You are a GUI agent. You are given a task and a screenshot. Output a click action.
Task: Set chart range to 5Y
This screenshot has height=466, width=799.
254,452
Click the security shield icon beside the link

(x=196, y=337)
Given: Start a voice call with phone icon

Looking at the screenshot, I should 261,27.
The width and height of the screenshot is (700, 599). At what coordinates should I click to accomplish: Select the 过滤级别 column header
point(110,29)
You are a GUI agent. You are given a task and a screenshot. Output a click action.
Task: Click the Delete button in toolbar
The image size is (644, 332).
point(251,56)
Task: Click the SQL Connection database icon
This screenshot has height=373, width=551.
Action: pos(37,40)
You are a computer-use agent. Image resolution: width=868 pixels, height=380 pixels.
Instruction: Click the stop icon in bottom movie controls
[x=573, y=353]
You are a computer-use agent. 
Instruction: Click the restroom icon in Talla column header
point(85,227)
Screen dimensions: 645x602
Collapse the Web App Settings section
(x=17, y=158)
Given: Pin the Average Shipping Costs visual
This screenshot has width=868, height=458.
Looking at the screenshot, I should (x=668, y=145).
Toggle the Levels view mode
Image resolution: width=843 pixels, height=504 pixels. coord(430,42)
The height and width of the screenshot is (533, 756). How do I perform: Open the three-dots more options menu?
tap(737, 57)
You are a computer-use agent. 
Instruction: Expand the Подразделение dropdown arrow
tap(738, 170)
******
• **Required action**:
Your job here is to copy the entries above exactly.

• **Worked solution**:
You are a GUI agent. You are given a task and a screenshot. Output a click action.
Task: Set chart range to 5Y
This screenshot has height=466, width=799.
254,452
Click the security shield icon beside the link

(x=196, y=337)
Given: Start a voice call with phone icon

Looking at the screenshot, I should 261,27.
The width and height of the screenshot is (700, 599). At what coordinates should I click to accomplish: Select the 过滤级别 column header
point(110,29)
You are a GUI agent. You are given a task and a screenshot. Output a click action.
Task: Click the Delete button in toolbar
The image size is (644, 332).
point(251,56)
Task: Click the SQL Connection database icon
This screenshot has height=373, width=551.
Action: pos(37,40)
You are a computer-use agent. Image resolution: width=868 pixels, height=380 pixels.
Instruction: Click the stop icon in bottom movie controls
[x=573, y=353]
You are a computer-use agent. 
Instruction: Click the restroom icon in Talla column header
point(85,227)
Screen dimensions: 645x602
Collapse the Web App Settings section
(x=17, y=158)
Given: Pin the Average Shipping Costs visual
This screenshot has width=868, height=458.
Looking at the screenshot, I should (x=668, y=145).
Toggle the Levels view mode
Image resolution: width=843 pixels, height=504 pixels. coord(430,42)
The height and width of the screenshot is (533, 756). How do I perform: Open the three-dots more options menu?
tap(737, 57)
You are a computer-use agent. 
Instruction: Expand the Подразделение dropdown arrow
tap(738, 170)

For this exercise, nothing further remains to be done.